Now let's have a look at how air flows over a hill.

As a 3 knot wind flows over a hill, it glues itself to the surface.

As a 40 knot wind flows over a hill, it wants to depart the surface at the crest of the hill.

Which in turn produces this effect:

To duplicate what the albatross is doing, the glider needs to transit between the two air masses and harness the kinetic disparity.

The difference here of course is that the albatross is experiencing a smooth transition; a gradual increase in wind speed as it ascends. The dynamically soaring glider passes through a turbulent boundary layer twice on each loop or tilted circle. The passage through the boundary layer acts like the take-off catapult on an aircraft carrier. Each time the layer is penetrated, the aircraft's speed surges. Every circuit is faster than the previous.

What kind of speeds are we talking about here? During recent speed trials in the US, gliders were exceeding 300 m.p.h. and these days it's becoming quite common for DS gliders to be timed at well over 200 m.p.h.

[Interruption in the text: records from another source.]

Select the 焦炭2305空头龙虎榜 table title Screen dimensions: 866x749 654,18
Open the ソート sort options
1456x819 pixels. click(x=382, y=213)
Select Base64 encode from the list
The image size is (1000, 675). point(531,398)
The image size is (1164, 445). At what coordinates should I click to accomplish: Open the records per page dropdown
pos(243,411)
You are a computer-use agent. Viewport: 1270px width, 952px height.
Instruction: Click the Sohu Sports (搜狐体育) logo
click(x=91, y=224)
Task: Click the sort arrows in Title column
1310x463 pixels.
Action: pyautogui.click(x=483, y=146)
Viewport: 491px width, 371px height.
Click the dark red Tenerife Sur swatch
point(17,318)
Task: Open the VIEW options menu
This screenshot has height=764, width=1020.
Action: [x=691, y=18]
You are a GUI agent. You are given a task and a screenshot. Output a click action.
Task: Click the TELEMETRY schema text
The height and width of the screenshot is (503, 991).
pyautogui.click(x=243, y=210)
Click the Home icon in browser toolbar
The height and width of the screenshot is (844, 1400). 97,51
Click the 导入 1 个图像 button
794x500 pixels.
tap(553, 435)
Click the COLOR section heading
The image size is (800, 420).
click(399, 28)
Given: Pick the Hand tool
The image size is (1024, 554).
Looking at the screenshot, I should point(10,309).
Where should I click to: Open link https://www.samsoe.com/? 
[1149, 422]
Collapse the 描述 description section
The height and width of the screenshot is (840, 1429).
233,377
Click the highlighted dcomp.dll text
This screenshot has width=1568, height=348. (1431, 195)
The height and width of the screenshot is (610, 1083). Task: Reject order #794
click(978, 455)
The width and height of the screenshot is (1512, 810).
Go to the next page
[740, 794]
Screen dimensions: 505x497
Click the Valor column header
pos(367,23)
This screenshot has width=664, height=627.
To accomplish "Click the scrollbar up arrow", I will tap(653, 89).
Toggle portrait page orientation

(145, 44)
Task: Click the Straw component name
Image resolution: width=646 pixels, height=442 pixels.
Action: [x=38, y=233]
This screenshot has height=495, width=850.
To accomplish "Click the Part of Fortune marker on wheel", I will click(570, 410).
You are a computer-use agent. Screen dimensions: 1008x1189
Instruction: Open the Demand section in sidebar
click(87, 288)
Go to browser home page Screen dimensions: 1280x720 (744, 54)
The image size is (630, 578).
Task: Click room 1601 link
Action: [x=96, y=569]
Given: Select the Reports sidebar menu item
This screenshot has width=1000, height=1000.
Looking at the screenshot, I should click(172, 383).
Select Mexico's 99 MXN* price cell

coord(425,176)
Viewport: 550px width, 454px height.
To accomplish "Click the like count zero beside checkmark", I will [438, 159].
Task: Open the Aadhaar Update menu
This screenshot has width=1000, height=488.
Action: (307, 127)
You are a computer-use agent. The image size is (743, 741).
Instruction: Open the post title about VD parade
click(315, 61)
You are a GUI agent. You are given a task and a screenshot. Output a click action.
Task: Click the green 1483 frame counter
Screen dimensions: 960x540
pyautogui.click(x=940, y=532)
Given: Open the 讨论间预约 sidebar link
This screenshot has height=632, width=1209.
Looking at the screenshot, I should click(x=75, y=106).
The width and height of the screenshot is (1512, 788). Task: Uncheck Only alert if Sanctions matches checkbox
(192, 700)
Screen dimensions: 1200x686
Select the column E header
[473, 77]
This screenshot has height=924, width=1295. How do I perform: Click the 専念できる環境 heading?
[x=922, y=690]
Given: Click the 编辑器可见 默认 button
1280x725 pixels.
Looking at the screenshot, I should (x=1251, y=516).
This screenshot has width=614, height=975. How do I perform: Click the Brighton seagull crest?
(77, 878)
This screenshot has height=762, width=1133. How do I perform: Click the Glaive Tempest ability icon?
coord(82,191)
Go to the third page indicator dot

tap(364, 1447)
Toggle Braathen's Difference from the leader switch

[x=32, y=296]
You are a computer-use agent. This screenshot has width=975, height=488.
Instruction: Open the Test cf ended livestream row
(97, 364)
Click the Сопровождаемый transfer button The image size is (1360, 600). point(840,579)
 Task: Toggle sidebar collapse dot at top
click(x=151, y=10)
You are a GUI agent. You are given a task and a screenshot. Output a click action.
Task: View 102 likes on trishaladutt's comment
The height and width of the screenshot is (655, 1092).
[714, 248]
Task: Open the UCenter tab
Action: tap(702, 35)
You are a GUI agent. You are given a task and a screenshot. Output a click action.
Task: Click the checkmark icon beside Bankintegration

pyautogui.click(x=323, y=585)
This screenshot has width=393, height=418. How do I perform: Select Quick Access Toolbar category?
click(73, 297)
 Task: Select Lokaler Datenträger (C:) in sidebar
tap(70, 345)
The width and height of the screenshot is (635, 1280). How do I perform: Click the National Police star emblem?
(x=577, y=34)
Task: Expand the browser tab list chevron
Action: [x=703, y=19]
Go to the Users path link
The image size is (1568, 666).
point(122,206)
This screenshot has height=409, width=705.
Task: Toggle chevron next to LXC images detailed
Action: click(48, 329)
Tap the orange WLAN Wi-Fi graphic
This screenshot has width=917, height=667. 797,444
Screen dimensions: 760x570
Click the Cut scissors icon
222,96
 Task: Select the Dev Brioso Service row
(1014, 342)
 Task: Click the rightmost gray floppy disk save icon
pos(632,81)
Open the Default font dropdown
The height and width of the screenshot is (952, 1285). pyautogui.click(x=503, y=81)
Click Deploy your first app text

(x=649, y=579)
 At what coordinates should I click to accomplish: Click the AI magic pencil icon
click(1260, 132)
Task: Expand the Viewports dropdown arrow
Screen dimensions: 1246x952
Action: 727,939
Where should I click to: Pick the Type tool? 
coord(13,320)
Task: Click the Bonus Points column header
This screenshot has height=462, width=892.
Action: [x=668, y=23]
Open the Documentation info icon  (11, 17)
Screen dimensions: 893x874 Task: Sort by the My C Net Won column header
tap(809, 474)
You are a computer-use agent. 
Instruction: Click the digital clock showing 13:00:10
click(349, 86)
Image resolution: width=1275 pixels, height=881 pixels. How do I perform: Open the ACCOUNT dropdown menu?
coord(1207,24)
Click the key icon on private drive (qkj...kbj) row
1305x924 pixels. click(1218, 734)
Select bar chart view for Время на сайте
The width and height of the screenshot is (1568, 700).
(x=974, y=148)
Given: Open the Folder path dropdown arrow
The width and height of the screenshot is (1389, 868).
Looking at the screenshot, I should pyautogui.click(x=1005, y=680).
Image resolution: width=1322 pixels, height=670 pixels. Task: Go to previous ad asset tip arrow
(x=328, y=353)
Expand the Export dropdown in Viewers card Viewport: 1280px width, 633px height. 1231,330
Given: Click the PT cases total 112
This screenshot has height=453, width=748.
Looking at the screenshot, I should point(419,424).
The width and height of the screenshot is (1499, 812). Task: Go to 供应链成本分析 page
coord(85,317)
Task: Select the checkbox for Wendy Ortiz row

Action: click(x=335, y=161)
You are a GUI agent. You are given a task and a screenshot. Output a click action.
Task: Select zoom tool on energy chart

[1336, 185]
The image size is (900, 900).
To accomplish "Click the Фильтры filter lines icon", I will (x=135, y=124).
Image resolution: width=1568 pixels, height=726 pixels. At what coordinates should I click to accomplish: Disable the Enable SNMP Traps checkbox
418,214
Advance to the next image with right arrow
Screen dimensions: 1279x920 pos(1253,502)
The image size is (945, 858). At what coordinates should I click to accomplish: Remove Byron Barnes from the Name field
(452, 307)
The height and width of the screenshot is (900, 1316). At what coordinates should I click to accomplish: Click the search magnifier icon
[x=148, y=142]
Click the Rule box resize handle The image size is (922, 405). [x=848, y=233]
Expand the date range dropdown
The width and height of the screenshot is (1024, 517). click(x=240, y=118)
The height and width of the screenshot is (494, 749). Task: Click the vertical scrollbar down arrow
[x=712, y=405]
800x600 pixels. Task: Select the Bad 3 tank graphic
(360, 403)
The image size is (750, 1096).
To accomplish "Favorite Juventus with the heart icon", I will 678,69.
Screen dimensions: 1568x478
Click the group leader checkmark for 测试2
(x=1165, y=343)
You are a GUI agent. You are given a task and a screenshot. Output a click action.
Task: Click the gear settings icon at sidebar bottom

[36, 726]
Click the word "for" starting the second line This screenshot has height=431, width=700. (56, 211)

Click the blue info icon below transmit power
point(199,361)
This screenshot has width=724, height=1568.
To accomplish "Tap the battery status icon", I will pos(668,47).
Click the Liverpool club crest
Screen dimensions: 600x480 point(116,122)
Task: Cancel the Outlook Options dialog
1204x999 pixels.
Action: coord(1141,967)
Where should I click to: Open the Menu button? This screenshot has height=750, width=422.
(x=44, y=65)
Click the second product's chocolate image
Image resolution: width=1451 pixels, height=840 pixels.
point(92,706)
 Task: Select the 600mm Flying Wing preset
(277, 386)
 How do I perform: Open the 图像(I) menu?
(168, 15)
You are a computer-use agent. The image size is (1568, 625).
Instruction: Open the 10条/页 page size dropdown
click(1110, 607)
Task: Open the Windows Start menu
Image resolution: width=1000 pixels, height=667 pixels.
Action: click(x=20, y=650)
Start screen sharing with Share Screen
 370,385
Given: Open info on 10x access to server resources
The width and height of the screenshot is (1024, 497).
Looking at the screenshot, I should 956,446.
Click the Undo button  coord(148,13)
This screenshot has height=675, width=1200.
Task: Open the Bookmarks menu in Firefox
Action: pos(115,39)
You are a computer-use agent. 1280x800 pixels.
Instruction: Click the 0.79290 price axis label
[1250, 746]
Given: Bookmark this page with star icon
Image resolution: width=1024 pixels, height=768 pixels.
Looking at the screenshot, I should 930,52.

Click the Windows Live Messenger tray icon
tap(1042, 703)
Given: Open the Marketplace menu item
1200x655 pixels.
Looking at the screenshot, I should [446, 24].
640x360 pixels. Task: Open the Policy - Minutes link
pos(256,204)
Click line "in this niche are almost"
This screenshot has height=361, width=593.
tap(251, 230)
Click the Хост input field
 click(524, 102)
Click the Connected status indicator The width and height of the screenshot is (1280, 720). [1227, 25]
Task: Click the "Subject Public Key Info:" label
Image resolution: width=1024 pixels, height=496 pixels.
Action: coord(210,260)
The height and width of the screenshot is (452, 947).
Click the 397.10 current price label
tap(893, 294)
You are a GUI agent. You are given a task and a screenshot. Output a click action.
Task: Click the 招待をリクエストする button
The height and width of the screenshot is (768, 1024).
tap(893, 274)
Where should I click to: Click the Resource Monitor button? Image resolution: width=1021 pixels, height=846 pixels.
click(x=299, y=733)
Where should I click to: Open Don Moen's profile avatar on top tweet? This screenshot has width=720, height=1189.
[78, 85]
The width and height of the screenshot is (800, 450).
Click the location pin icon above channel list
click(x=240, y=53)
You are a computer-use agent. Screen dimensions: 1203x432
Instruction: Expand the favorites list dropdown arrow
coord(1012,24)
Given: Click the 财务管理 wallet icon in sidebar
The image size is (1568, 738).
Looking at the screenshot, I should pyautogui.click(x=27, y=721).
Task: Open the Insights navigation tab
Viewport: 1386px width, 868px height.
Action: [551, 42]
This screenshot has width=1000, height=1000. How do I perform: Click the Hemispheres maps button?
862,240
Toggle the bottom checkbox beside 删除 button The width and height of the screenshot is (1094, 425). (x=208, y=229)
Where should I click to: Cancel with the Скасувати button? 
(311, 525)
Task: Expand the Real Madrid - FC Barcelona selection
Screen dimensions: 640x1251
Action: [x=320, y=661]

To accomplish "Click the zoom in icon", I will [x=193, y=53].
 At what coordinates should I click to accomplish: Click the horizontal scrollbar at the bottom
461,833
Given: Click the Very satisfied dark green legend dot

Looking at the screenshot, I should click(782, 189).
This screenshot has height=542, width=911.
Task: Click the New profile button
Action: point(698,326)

Are these the upper speed limits? Far from it. Scientists have developed a formula that represents all the various dynamics and describes the interplay between them. The math tells us that if two adjacent air masses have a speed discrepancy of 30 knots, the upper speed limit is 375 m.p.h. If the speed discrepancy between the two air masses is 60 knots, the upper speed limit changes to 540 m.p.h.

No-one on this planet yet understands how to design and build a hand-launched model glider that is aerodynamically stable and predictably controllable at 500 m.p.h.

And then there's the G-forces. A gas-powered model pylon racer pulls 32 G during a turn and it's only flying at 130 m.p.h. The DS gliders flying at the moment are pulling more like 50 G in their sharper turns. But at 500 mph, we're looking at 90 G manoeuvres. Count the number of model aircraft electronic component manufacturers who stress-test their products at 90 G. Count them again.

Rocket science? Sure is.

In all its various configurations, the Saturn 5 moon rocket never pulled more than 20 G.

What kind of pilots are naturally attracted to the sport of dynamic soaring? Speed junkies. If you love screaming around the sky at the speed of light, this is for you. You'll be flying an aircraft that is faster than any full-size glider, faster than any normal model glider, faster than any other type of model aircraft including turbine-powered jets.

Is there a down-side? Absolutely. Dynamic soaring eats model aircraft and it has a voracious appetite. When you crash into the lee of a hill travelling at 300 mph and pulling 50 G, there's nothing left. Nothing.

If you want to return home after your flying session with an intact glider, pack two into your vehicle before you depart from home in the morning. When you arrive at the flying site, leave one in the car.